■ **TASK TO CARRY OUT**
From the records below, copy every line that contains the word "pixels".

>>>

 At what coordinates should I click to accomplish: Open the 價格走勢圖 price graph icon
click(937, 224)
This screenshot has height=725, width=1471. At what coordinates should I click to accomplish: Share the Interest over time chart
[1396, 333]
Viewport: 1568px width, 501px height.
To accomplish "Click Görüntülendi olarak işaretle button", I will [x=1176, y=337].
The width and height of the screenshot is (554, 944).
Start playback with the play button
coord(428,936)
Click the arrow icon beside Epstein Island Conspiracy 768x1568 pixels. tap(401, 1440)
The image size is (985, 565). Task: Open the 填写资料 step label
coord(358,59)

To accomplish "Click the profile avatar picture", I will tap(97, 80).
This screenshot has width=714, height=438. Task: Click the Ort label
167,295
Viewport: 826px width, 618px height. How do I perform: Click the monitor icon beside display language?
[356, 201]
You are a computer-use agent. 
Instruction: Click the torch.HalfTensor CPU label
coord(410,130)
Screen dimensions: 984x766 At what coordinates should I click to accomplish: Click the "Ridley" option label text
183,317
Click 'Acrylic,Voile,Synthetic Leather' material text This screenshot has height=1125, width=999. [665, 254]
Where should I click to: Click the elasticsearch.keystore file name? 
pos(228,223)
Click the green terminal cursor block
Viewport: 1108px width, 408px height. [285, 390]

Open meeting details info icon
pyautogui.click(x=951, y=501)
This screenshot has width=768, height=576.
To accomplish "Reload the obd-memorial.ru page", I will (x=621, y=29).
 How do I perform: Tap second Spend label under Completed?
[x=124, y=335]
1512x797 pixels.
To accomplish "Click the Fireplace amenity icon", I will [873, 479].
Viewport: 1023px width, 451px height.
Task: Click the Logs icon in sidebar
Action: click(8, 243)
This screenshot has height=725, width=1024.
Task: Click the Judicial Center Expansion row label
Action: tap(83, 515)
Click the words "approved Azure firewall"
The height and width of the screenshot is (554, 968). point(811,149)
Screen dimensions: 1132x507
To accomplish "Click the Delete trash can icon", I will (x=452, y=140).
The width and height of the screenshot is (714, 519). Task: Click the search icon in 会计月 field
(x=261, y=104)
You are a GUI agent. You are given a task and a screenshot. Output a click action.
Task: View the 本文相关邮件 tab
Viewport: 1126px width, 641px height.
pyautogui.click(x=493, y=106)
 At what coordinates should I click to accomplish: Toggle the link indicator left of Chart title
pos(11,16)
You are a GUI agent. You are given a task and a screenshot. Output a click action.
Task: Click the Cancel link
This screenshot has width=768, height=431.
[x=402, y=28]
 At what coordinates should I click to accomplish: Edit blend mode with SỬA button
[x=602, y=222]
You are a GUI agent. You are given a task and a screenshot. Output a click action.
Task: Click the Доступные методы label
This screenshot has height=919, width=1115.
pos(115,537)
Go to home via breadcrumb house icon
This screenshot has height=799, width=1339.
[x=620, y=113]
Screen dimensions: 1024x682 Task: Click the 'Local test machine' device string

<<<

■ **WRITTEN ANSWER**
Click the arrow icon beside Epstein Island Conspiracy 768x1568 pixels. tap(401, 1440)
1512x797 pixels.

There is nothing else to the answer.